Standing beside the radiophone console, Robinson smiled and flashed his eyebrows. “I do hope our friend Somerset is listening in.”

“He probably will be,” the CIA director said.

“Green light, Mr. President. They must have been expecting us.”

“You bet they were,” Robinson said, lifting the receiver. “Mr. Premier.”

The voice on the other end of the line was terse, the words clipped.

“Mr. President. Apologies are not enough. You have destroyed the very foundation of international trust with your gangsterism—”

In the background, the printers were all chattering, the gallery was hushed.

“I didn’t call to apologize,” Robinson snapped. “Our intelligence shows you at a war alert. Your ships are acting in a hostile and provocative manner—”

“We did not initiate the hostilities,” Kondratyev growled. “You brazenly destroy a harmless reconnaissance submarine and dare accuse us of provocation. We will answer your brutality. Mr. President, and teach you the lesson of your blindness—”

“If you find one of our submarines inside Russian territorial waters, you’re welcome to do your best to destroy it,” Robinson said, “But if you order so much as one missile launched toward the United States or one American naval vessel attacked, before yon can start your celebration you’ll find the Kremlin coming down around your ears—”

““Empty threats will not deter us from defending the free oceans and avenging our dead. I, too have intelligence reports. Your bombers are hours from our borders.”

“If you underestimate me, Mr. Premier, it’ll be the last mistake you make,” Robinson said. “That’s no empty threat.”

“Send your planes. Long before they reach our border justice will have been served on the murderers, and when the planes arrive we will shoot them down.”

“Mr. Premier, you have been misled by your intelligence bureau. I have a squadron of nuclear-tipped missiles within a fifteen-minute flight time of where you’re standing—”

“Somerset is screaming right now,” O’Neill said under his breath to Rauche.

“Lies. Lies will not deter us—”

Robinson turned to the Army Chief. “Targets. Name some targets.” When the Army Chief stared mutely, Robinson called to the room at large. “Quickly. Name some targets the Weasels can reach.”

A young lieutenant at one of the consoles was the first to find his voice. “Ports and naval facilities at Murmansk, Tallinn, Gdansk, Odessa. Steel plants in the Ukraine—”

Others joined in. “The command centers at Kiev, Kharkov, Gorki,” Rauche said.

“The Central Industrial Power System.”

“Refineries. Rybinsk. Cherepovets.”

Robinson repeated the names into the phone. “Are you ready to risk all that?
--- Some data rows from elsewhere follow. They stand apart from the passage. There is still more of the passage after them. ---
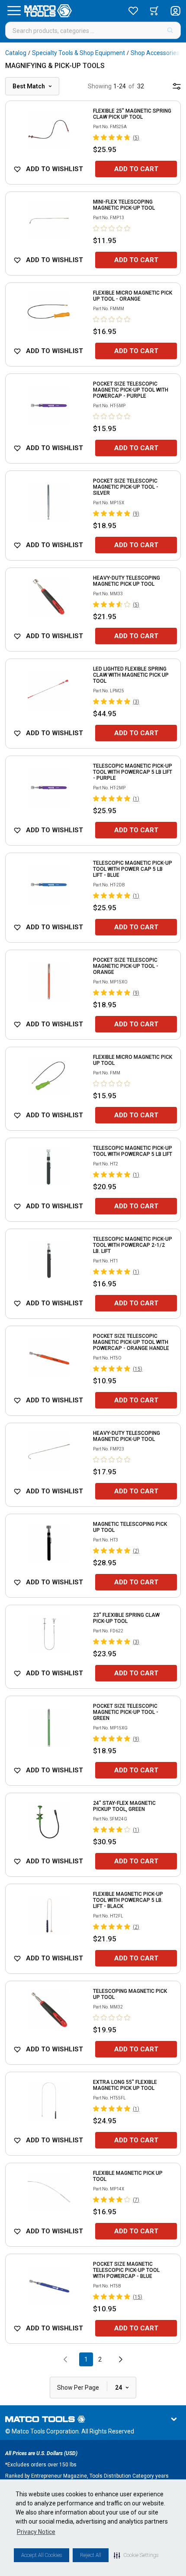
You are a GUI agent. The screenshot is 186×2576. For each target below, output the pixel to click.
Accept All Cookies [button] (41, 2555)
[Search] (170, 30)
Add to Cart (136, 169)
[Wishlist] (133, 11)
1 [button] (86, 2359)
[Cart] (154, 11)
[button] (136, 2555)
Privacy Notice (36, 2531)
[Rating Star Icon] (96, 137)
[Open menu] (13, 10)
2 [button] (100, 2359)
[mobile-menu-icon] (177, 86)
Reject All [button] (90, 2555)
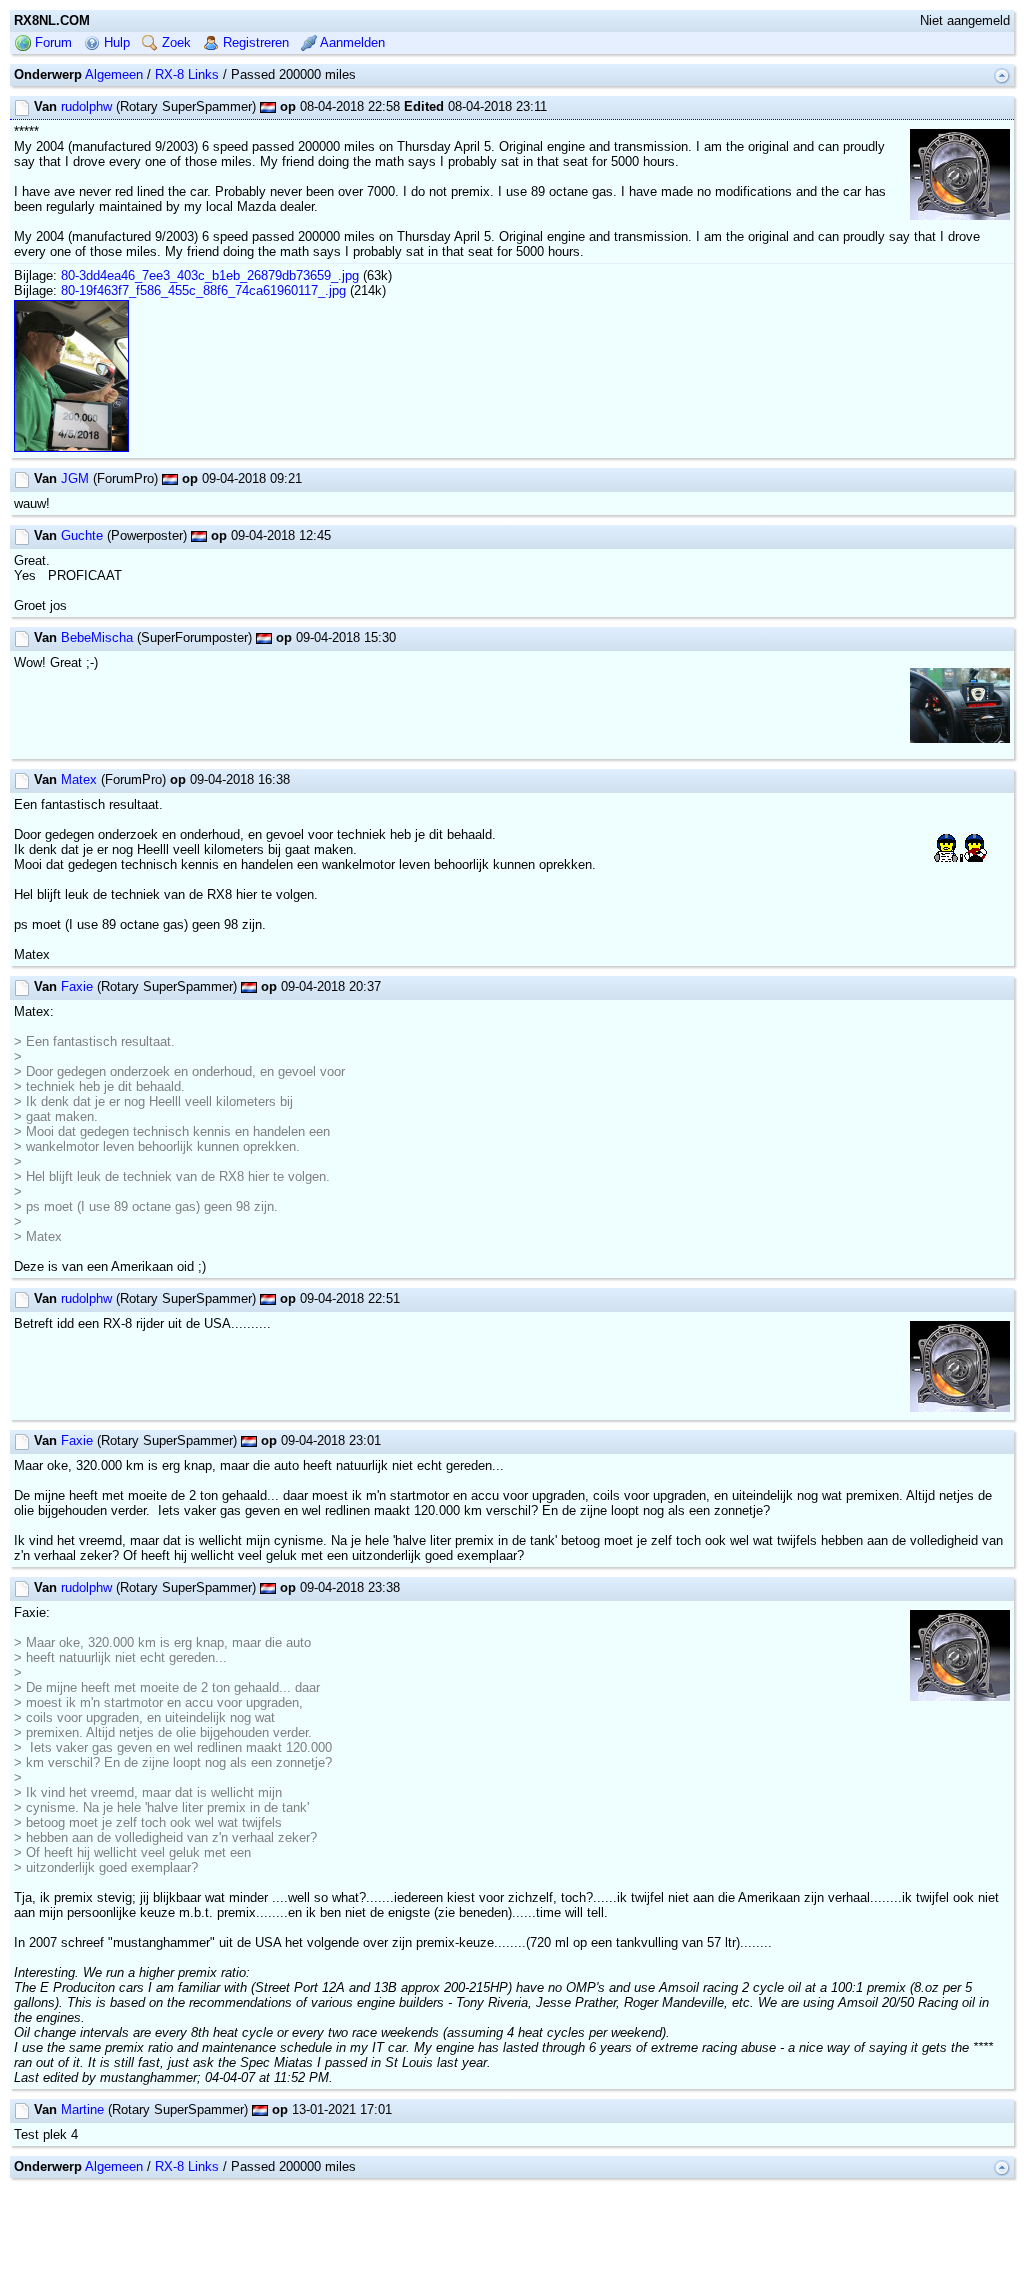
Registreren (254, 42)
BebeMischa (97, 637)
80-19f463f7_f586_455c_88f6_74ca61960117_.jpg (203, 290)
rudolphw (86, 106)
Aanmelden (351, 42)
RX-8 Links (187, 74)
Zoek (174, 42)
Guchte (82, 535)
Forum (51, 42)
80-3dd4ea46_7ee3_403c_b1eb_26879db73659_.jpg (210, 275)
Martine (82, 2109)
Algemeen (114, 74)
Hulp (115, 42)
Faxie (77, 986)
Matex (79, 779)
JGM (75, 478)
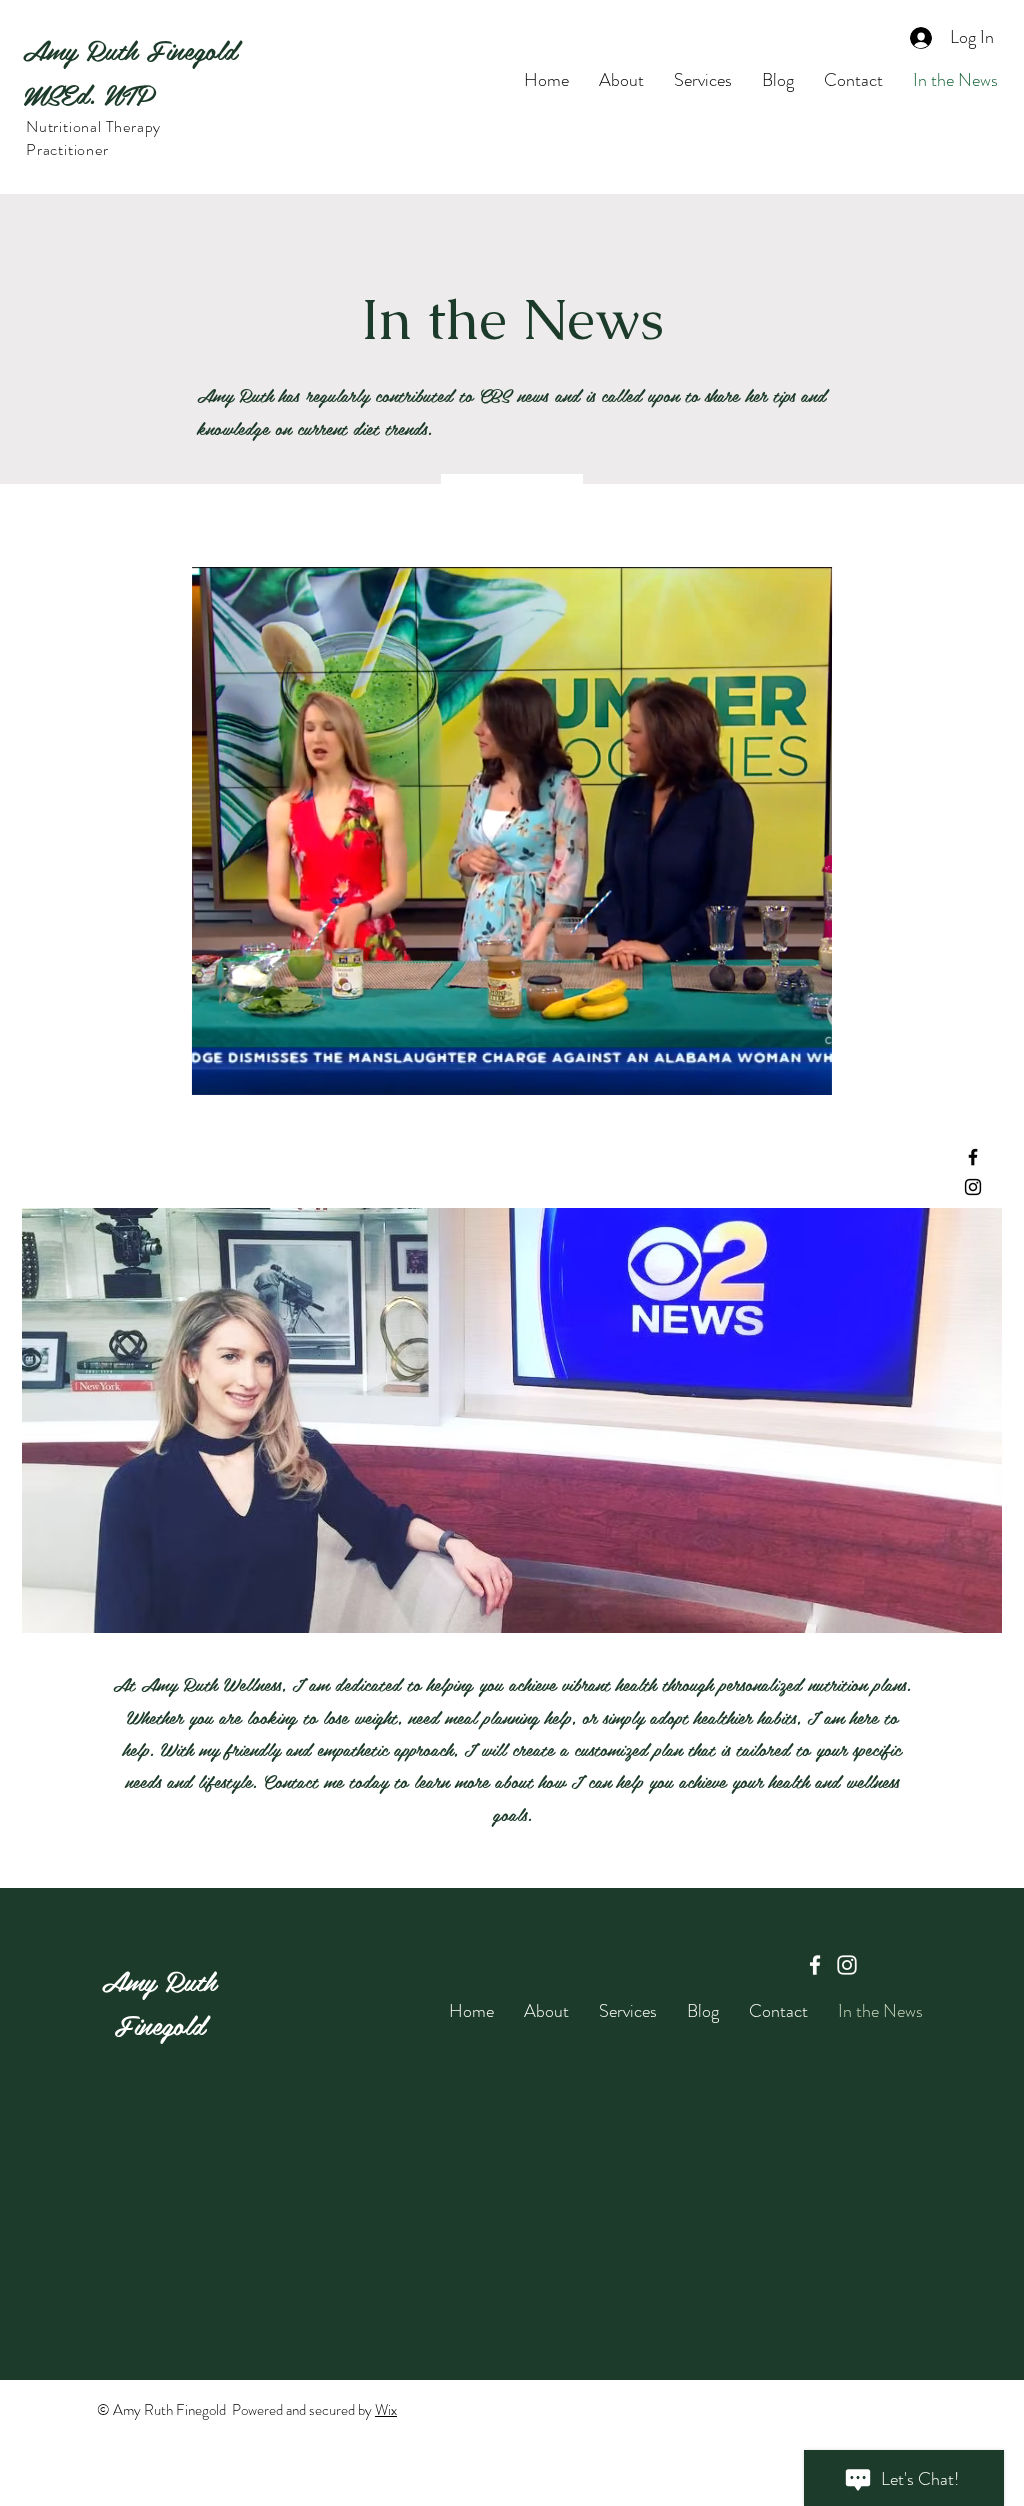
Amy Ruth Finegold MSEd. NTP (129, 71)
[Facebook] (973, 1157)
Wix (386, 2410)
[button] (806, 1073)
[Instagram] (973, 1187)
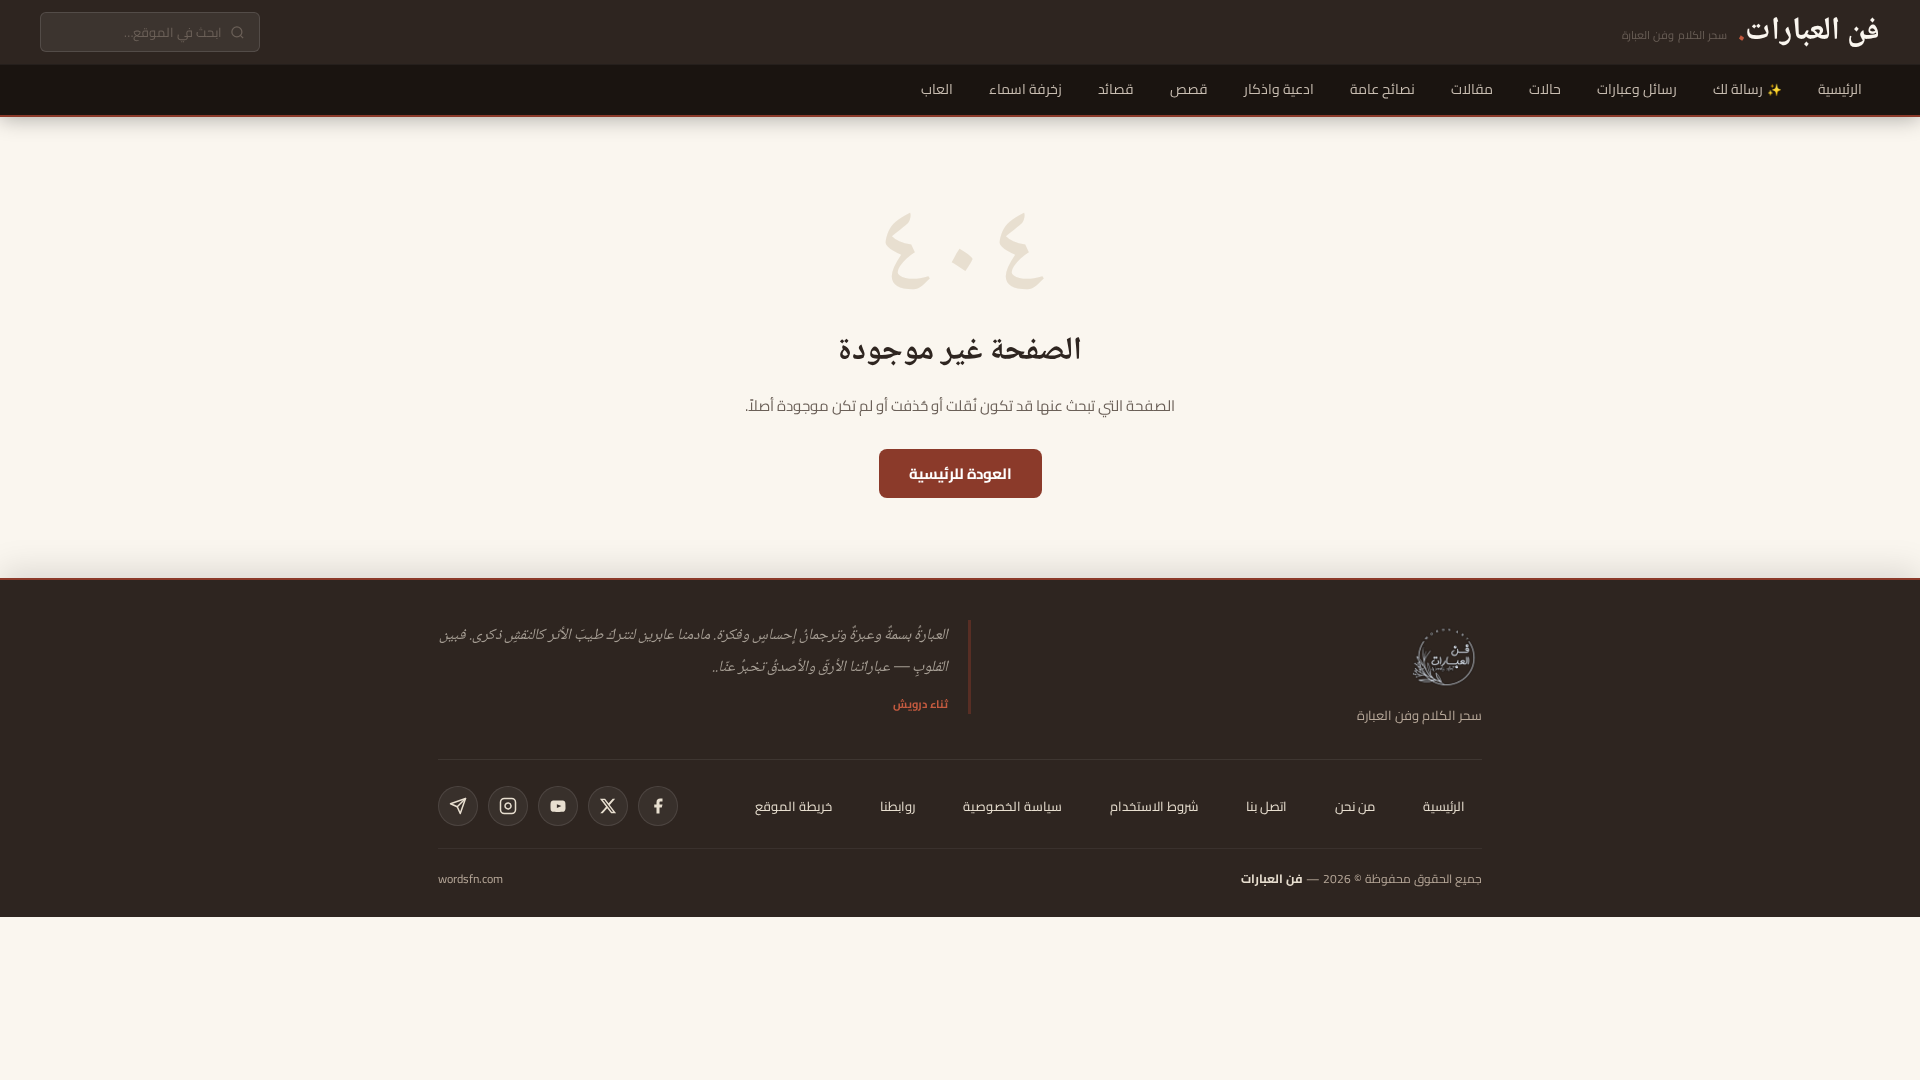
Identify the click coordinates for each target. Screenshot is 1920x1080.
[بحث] (237, 32)
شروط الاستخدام (1154, 806)
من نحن (1355, 806)
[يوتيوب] (558, 806)
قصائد (1116, 89)
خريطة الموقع (793, 806)
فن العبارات (1272, 878)
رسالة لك (1738, 89)
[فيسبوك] (658, 806)
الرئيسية (1840, 89)
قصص (1189, 89)
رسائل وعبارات (1637, 89)
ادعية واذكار (1279, 89)
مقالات (1472, 89)
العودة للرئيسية (960, 473)
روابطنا (897, 806)
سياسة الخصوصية (1012, 806)
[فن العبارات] (1446, 656)
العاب (937, 89)
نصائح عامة (1382, 89)
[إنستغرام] (508, 806)
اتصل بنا (1266, 806)
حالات (1545, 89)
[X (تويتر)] (608, 806)
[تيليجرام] (458, 806)
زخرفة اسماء (1025, 89)
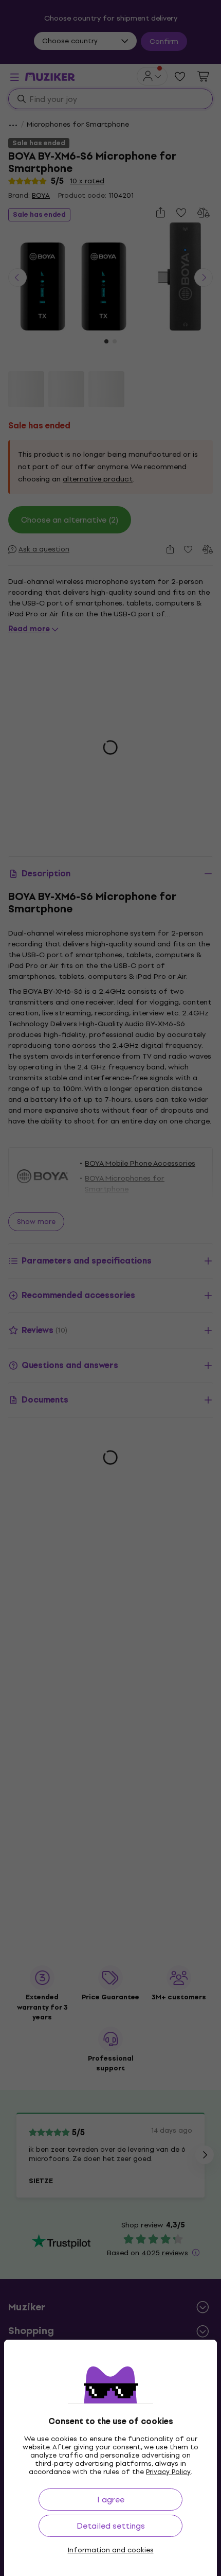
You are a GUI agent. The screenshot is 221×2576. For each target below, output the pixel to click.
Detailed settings (111, 2525)
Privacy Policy (168, 2471)
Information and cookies (111, 2550)
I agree (110, 2499)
Or do you think you can shoot down our missiles, too?”

“I do not believe these missiles exist,” Kondratyev said coldly. “We will not be taken in by your bluff—”

“Watch your radar screens, Mr. Premier. Watch your screens and see what a bluff looks like.” Robinson put down the phone and pointed to the Army Chief. “I want a Weasel launched. Now!”

“Mr. President, we have to go to Defcon 3,” Rauche pleaded.

“If we launch a missile now their whole Atlantic fleet is going to empty its silos,” O’Neill said angrily. “Back off, Peter. You’ve pushed it too far.”

“I know what I’m doing,” Robinson said. “Target it toward Greenland, anywhere away from the Reds—but make sure they have a good look at it.”